>>>>

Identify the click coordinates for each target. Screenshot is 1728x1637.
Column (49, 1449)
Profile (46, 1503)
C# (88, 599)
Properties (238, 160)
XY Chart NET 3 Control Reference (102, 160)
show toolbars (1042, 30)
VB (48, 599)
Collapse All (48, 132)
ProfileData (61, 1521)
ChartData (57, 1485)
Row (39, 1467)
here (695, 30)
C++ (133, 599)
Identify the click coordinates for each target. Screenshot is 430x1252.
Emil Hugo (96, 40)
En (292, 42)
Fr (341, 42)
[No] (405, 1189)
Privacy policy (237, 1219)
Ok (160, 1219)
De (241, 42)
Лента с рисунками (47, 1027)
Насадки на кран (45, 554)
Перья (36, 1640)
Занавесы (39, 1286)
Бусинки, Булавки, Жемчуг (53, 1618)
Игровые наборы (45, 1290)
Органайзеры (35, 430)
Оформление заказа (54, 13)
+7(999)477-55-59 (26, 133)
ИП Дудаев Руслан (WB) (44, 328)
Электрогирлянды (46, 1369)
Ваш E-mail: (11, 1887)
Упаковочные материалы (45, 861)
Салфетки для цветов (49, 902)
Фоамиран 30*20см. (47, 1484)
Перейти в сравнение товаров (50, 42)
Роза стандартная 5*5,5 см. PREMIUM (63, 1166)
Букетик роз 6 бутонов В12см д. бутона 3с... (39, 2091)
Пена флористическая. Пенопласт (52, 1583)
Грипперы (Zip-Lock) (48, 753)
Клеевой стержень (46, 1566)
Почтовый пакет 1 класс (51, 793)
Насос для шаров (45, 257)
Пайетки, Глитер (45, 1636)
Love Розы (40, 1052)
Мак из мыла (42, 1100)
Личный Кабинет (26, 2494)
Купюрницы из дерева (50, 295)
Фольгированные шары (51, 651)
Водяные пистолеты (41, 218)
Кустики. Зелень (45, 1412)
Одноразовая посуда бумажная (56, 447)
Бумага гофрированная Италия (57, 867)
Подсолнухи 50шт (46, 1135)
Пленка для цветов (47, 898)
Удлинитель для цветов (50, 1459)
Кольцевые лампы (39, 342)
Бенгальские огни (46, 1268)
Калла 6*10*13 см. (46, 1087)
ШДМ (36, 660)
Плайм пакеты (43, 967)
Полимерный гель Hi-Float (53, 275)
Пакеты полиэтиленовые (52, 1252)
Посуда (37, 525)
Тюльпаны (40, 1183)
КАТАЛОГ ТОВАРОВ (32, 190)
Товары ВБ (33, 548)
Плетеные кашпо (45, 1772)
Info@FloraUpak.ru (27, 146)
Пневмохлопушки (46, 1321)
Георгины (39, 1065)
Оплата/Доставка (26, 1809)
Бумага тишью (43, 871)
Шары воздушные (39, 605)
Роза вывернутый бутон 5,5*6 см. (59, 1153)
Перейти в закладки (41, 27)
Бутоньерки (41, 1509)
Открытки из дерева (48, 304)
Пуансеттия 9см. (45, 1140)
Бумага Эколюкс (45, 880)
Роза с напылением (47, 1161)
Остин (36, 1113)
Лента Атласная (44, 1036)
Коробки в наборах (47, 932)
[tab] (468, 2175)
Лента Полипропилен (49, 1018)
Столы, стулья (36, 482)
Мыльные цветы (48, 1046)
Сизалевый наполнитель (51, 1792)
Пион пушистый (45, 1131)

<<<<

YOUR GOAL => Rewrite every line of the listing above as a JSON list of strings, one string per line, with blank lines left out.

RESPONSE FOR THIS EXERCISE =>
[
  "Identify the click coordinates for each target. Screenshot is 1728x1637.",
  "Column (49, 1449)",
  "Profile (46, 1503)",
  "C# (88, 599)",
  "Properties (238, 160)",
  "XY Chart NET 3 Control Reference (102, 160)",
  "show toolbars (1042, 30)",
  "VB (48, 599)",
  "Collapse All (48, 132)",
  "ProfileData (61, 1521)",
  "ChartData (57, 1485)",
  "Row (39, 1467)",
  "here (695, 30)",
  "C++ (133, 599)",
  "Identify the click coordinates for each target. Screenshot is 430x1252.",
  "Emil Hugo (96, 40)",
  "En (292, 42)",
  "Fr (341, 42)",
  "[No] (405, 1189)",
  "Privacy policy (237, 1219)",
  "Ok (160, 1219)",
  "De (241, 42)",
  "Лента с рисунками (47, 1027)",
  "Насадки на кран (45, 554)",
  "Перья (36, 1640)",
  "Занавесы (39, 1286)",
  "Бусинки, Булавки, Жемчуг (53, 1618)",
  "Игровые наборы (45, 1290)",
  "Органайзеры (35, 430)",
  "Оформление заказа (54, 13)",
  "+7(999)477-55-59 (26, 133)",
  "ИП Дудаев Руслан (WB) (44, 328)",
  "Электрогирлянды (46, 1369)",
  "Ваш E-mail: (11, 1887)",
  "Упаковочные материалы (45, 861)",
  "Салфетки для цветов (49, 902)",
  "Фоамиран 30*20см. (47, 1484)",
  "Перейти в сравнение товаров (50, 42)",
  "Роза стандартная 5*5,5 см. PREMIUM (63, 1166)",
  "Букетик роз 6 бутонов В12см д. бутона 3с... (39, 2091)",
  "Пена флористическая. Пенопласт (52, 1583)",
  "Грипперы (Zip-Lock) (48, 753)",
  "Клеевой стержень (46, 1566)",
  "Почтовый пакет 1 класс (51, 793)",
  "Насос для шаров (45, 257)",
  "Пайетки, Глитер (45, 1636)",
  "Love Розы (40, 1052)",
  "Мак из мыла (42, 1100)",
  "Личный Кабинет (26, 2494)",
  "Купюрницы из дерева (50, 295)",
  "Фольгированные шары (51, 651)",
  "Водяные пистолеты (41, 218)",
  "Кустики. Зелень (45, 1412)",
  "Одноразовая посуда бумажная (56, 447)",
  "Бумага гофрированная Италия (57, 867)",
  "Подсолнухи 50шт (46, 1135)",
  "Пленка для цветов (47, 898)",
  "Удлинитель для цветов (50, 1459)",
  "Кольцевые лампы (39, 342)",
  "Бенгальские огни (46, 1268)",
  "Калла 6*10*13 см. (46, 1087)",
  "ШДМ (36, 660)",
  "Плайм пакеты (43, 967)",
  "Полимерный гель Hi-Float (53, 275)",
  "Пакеты полиэтиленовые (52, 1252)",
  "Посуда (37, 525)",
  "Тюльпаны (40, 1183)",
  "КАТАЛОГ ТОВАРОВ (32, 190)",
  "Товары ВБ (33, 548)",
  "Плетеные кашпо (45, 1772)",
  "Info@FloraUpak.ru (27, 146)",
  "Пневмохлопушки (46, 1321)",
  "Георгины (39, 1065)",
  "Оплата/Доставка (26, 1809)",
  "Бумага тишью (43, 871)",
  "Шары воздушные (39, 605)",
  "Роза вывернутый бутон 5,5*6 см. (59, 1153)",
  "Перейти в закладки (41, 27)",
  "Бутоньерки (41, 1509)",
  "Открытки из дерева (48, 304)",
  "Пуансеттия 9см. (45, 1140)",
  "Бумага Эколюкс (45, 880)",
  "Роза с напылением (47, 1161)",
  "Остин (36, 1113)",
  "Лента Атласная (44, 1036)",
  "Коробки в наборах (47, 932)",
  "[tab] (468, 2175)",
  "Лента Полипропилен (49, 1018)",
  "Столы, стулья (36, 482)",
  "Мыльные цветы (48, 1046)",
  "Сизалевый наполнитель (51, 1792)",
  "Пион пушистый (45, 1131)"
]